BEGIN Given text

# Firearms and Shooting > Projects and Home Builds >  .410 Brass Shells

## Grue

OK... first attempt at reloading. Thought I'd start small and work up to the big stuff.

Magtech .410 brass, sent from USA, fits a .303 shell holder nicely
Large pistol primers
14gr 2205
0.43" nitro card, seated with doweling and mallet 
0.43" fibre wad, seated firm hand pressure with doweling
14g 4shot 
0.45" overshot card
sealed with cool glue gun



Testing them tomorrow!

----------


## Toby

Let us know if they jam up, mate has some in his gun for pig hunting but they jammed on him so he went back to using plastic ones.

----------


## ishoot10s

Oh, is that a nice little short-chambered Belgian poachers gun? I think a mate of mine has one just like it. Nice.

----------


## Grue

> Let us know if they jam up, mate has some in his gun for pig hunting but they jammed on him so he went back to using plastic ones.


Will keep an eye out for that, cheers. If not, your mate keen on getting rid of his brass?  :Have A Nice Day: 





> Oh, is that a nice little short-chambered Belgian poachers gun? I think a mate of mine has one just like it. Nice.


That's the one. Make is Liege. Folds in half to stash it under your jacket. Always keeping an eye out for the double hammer, over and under they made in the same model, but might be waiting a while for one of those to come up!

----------


## Spanners

THAT is cool  :Cool: 

Any more pics of the shooter?

----------


## Bulltahr

Very nice!! Always been a bit curious about full brass cases. So assume there is no wad like the plastic ones, just primer, powder disc,wad, card and the glue. The is it a big gob on top or is it around the rim of the card? Could you put a few pics up of the reloading process please. how do you re-size or do they have plenty of taper on the case?

----------


## Ruger

Another option, rather than trying to source .410 brass, is to use .303 or .444 Marlin cases. A mate of mine has made both and they work well. The .444 cases look the best, and loaded in a similar fashion to Grue, provide nice, light loads for youngsters to use.

----------


## veitnamcam

> Very nice!!  Could you put a few pics up of the reloading process please.


+1

----------


## Grue

All fired perfect, no brass stuck in the chamber! Even got some goaties with the AR15, and even one with the old 1892 while out testing them  :Have A Nice Day: 

I'll get onto doing some more this weekend with the camera.

----------


## Toby

Good to hear.

----------


## Grue

> Very nice!! Always been a bit curious about full brass cases. So assume there is no wad like the plastic ones, just primer, powder disc,wad, card and the glue. The is it a big gob on top or is it around the rim of the card? Could you put a few pics up of the reloading process please. how do you re-size or do they have plenty of taper on the case?

END Given text
BEGIN Recorded information

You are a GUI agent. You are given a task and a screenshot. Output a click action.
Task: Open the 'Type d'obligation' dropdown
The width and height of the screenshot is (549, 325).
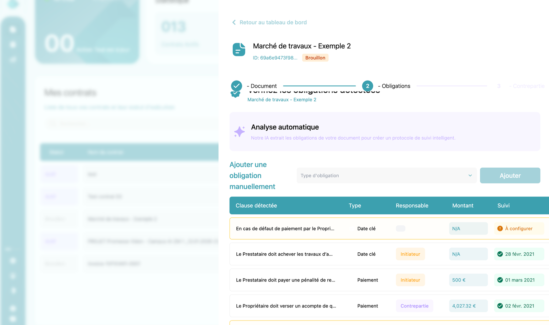pos(386,175)
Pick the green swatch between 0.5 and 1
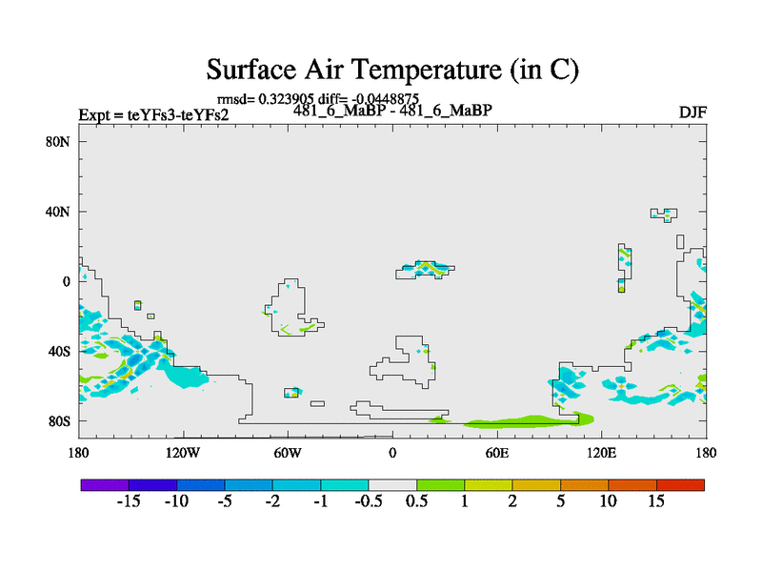762x572 pixels. coord(440,484)
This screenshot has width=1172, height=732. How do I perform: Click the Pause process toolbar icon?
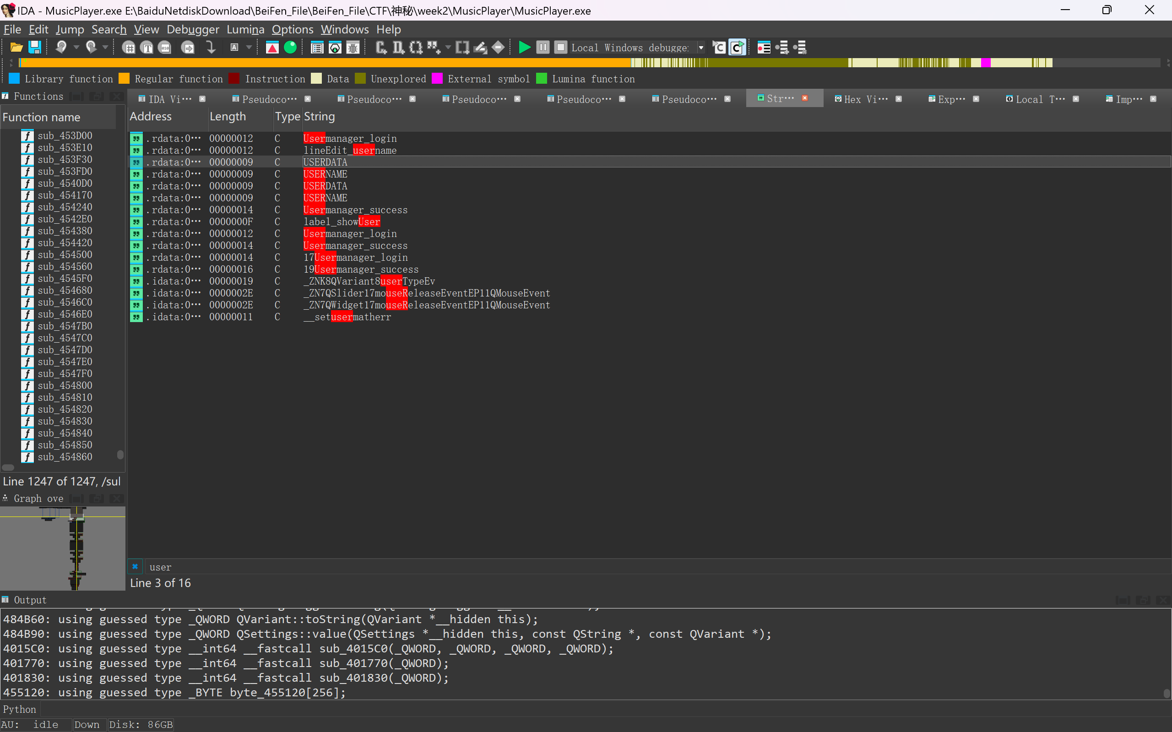click(543, 47)
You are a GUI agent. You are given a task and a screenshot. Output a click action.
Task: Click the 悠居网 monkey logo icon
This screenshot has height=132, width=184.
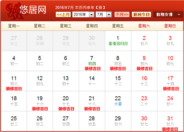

END Recorded information

■ **What you will do**:
[A] List the usernames of everyone who posts in the .410 brass shells thread, each name once.
[B] According to the .410 brass shells thread, why did Toby's mate go back to using plastic shells?
[C] Reproduce everything in the .410 brass shells thread from "All fired perfect, no" down to "Good to hear.".

■ **Results for the exercise**:
[A] Grue, Toby, ishoot10s, Spanners, Bulltahr, Ruger, veitnamcam

[B] Toby's mate had some brass shells in his gun for pig hunting, but they jammed on him. Because of that, he returned to plastic ones.

[C]
All fired perfect, no brass stuck in the chamber! Even got some goaties with the AR15, and even one with the old 1892 while out testing them  :Have A Nice Day: 

I'll get onto doing some more this weekend with the camera.

----------


## Toby

Good to hear.